停留睾丸について
胎児のときには、腎臓の後ろ側に位置している睾丸ですが、生まれると移動して通常、生後1ヶ月程度で陰嚢の中におさまります。
ところが、睾丸が正常な位置に降りてこず、腹部や鼠径部(足のつけ根)でとまり、陰嚢に入らないことがあります。これが停留睾丸です。
症状
生後1ヶ月を過ぎたオス犬の陰嚢を外から触ると、中に固いものが入っているのがわかります。この固いものが睾丸ですが、停留睾丸の場合は、陰嚢を触っても中には何も入っていません。
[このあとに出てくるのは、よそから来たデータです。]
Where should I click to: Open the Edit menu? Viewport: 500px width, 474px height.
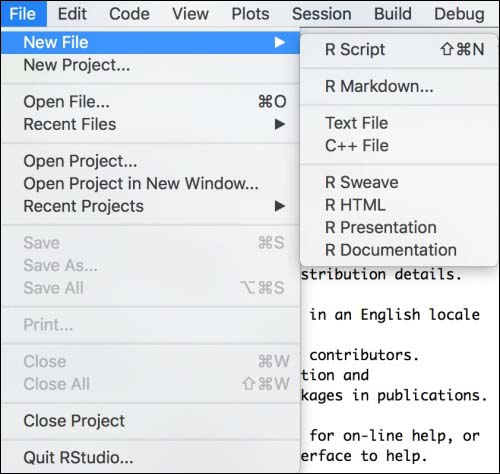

片側だけのこともあれば、両方とも入っていない場合もあります。
停留睾丸に含まれる精子は通常生殖能力はありません。
片方が正常な位置にあれば、その精子は生殖能力を持ちますが、遺伝による可能性がある病気なので、交配はあまり勧められません。
停留睾丸そのものは、特に健康上問題はありません。
しかし、体内に留まっている睾丸は、後に腫瘍化する可能性が高くなるため、停留睾丸と気づいたときは、手術をして摘出したほうが安全です。
治療
交配の意思がない場合は、腫瘍化の可能性を考えて摘出手術を受けることが勧められます。